This program is inspired by Clyde Pharr's edition of Vergil, which presented the Latin text along with English vocabulary on the same page to facilitate reading and avoid time spent looking up the more obscure vocabulary words in a dictionary.
The idea is to format a text and add glosses for infrequently used words. Currently, the program adds glosses for any word that appears five times or fewer in the text.
Currently, only Latin texts that are available from either Perseus or the Latin Library are available.
Credit to the CLTK and Luke Hollis/Archimedes Digital for the Open Words code that I used to make this project.

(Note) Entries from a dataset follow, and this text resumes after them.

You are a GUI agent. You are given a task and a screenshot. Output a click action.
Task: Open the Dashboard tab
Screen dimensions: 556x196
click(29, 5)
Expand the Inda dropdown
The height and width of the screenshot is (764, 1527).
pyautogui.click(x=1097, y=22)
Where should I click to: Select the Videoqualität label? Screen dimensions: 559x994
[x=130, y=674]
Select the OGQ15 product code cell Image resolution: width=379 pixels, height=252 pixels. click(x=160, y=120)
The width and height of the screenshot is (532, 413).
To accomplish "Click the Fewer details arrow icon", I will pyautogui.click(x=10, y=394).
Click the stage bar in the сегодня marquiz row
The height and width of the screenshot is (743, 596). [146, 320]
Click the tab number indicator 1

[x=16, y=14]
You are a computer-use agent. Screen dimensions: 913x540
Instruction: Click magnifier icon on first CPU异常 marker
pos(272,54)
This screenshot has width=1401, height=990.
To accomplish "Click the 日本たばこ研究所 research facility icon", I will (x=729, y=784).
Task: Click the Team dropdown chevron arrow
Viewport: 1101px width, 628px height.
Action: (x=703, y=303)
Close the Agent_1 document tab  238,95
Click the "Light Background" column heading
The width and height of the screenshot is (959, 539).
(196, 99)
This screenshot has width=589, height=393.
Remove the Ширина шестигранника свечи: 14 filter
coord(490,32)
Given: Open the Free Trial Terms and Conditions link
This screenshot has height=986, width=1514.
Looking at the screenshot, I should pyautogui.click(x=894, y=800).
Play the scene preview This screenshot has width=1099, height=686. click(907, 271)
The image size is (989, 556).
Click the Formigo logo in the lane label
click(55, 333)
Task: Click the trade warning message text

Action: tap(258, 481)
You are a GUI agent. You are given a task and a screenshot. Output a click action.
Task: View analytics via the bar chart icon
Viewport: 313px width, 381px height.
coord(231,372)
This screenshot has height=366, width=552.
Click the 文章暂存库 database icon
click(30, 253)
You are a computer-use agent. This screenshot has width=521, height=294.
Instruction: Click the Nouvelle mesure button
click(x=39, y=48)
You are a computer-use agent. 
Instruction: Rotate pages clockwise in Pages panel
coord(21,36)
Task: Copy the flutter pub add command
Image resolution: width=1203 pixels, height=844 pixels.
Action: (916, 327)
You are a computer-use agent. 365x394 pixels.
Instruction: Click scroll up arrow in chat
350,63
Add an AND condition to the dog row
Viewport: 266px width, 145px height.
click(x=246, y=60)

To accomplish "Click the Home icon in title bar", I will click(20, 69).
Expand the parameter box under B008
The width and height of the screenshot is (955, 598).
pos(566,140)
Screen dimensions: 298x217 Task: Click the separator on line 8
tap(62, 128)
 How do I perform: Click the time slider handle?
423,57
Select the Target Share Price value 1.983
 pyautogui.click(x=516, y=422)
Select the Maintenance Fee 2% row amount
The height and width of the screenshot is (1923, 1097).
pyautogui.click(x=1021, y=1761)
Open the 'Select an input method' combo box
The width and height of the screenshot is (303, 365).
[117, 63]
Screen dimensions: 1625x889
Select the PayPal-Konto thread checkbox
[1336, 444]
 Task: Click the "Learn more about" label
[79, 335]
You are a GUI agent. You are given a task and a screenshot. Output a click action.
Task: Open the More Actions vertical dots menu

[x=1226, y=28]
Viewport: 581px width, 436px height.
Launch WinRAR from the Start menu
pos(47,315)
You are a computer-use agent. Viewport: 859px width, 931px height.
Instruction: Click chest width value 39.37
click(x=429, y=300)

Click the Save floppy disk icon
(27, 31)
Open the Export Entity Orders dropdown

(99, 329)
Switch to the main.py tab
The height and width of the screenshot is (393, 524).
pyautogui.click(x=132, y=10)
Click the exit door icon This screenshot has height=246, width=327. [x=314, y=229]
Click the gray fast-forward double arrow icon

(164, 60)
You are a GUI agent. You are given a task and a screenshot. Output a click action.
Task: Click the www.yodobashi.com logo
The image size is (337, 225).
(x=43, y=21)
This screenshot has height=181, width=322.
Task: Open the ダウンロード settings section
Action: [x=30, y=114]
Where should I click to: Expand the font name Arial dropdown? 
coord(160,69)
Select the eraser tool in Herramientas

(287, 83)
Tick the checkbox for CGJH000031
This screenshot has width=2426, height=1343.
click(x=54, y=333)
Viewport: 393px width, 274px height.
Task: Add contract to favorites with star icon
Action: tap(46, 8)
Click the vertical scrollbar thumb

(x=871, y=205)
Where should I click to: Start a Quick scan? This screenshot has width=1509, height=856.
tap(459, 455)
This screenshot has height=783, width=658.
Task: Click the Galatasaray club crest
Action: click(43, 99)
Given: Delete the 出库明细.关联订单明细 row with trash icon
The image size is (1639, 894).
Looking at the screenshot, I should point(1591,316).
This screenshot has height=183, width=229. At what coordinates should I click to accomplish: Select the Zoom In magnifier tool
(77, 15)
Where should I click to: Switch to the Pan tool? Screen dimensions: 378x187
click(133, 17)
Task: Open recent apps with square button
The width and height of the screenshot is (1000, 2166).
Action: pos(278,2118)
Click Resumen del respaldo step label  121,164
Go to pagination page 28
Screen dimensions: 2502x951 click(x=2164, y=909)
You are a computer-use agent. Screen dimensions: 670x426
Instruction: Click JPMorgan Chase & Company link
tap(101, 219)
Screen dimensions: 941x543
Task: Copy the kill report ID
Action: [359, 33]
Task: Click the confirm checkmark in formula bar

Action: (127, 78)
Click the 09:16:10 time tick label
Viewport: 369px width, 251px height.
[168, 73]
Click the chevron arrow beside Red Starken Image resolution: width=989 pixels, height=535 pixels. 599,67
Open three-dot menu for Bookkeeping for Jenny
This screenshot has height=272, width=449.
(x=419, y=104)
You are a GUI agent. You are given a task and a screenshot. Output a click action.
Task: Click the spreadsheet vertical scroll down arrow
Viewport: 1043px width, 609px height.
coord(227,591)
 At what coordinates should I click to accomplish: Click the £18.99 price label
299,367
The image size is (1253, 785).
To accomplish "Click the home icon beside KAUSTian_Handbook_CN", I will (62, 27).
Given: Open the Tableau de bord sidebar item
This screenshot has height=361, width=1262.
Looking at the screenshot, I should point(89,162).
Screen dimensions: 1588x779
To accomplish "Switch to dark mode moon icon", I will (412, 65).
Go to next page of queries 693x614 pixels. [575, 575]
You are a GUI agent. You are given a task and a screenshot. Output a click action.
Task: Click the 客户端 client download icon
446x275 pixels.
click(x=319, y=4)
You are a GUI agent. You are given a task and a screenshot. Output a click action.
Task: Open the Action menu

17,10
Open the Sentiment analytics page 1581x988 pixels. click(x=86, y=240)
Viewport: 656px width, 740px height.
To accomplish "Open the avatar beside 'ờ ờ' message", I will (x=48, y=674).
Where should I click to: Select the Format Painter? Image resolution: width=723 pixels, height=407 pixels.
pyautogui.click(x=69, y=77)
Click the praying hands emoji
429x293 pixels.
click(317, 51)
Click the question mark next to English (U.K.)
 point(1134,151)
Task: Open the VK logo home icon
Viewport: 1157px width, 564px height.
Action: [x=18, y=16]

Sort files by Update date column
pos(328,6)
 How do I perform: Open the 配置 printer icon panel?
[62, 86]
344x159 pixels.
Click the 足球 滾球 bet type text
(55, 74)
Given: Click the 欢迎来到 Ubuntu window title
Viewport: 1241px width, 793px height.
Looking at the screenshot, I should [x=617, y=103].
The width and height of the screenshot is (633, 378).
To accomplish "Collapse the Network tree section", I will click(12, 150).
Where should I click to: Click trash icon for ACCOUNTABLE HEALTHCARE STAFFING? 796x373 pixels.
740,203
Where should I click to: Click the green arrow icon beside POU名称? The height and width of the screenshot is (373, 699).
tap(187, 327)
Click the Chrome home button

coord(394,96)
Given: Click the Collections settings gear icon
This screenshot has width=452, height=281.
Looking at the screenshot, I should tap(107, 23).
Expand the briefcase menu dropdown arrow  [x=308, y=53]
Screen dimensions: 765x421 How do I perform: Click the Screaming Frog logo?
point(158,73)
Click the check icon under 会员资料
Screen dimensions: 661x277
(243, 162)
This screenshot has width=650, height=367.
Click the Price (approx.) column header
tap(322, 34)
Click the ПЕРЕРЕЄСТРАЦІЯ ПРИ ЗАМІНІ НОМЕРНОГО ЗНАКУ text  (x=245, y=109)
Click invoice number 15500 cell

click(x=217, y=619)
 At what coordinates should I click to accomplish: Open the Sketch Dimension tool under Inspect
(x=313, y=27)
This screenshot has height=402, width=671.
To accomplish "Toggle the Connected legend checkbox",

Also thanks to Perseus and the Latin Library for use of their texts, including the Lewis & Short dictioanry.
The program requires the CLTK and Open Words. The virtual environment that I used to create the program is included in the venv folder in this repo. To enable the environment, create a directory and clone the repo. Then run python3 -m venv dir/pharr_format/venv
. You can use any Python environment compatible with CLTK (Python 3.7+)
Clone the two required repos into a project folder and add steadman.py. Users will have to unzip the dictionary file in the lexica
folder.
Operation is relatively simple:
# instantiate class
steadman = steadman.PharrBuilder('latin_text_latin_library') # or 'latin_text_perseus'
cat = steadman.catalog
cat[cat['author'].str.contains('vergil')] # look at available texts by Vergil
text = 'vergil/aen6.txt' # I use the CLTK file system to grab the texts, so the `source` column of the catalog is required
steadman.get_texts(text)
steadman.create_document(title = 'vergil_aeneid_6_.docx', output_format='poetry')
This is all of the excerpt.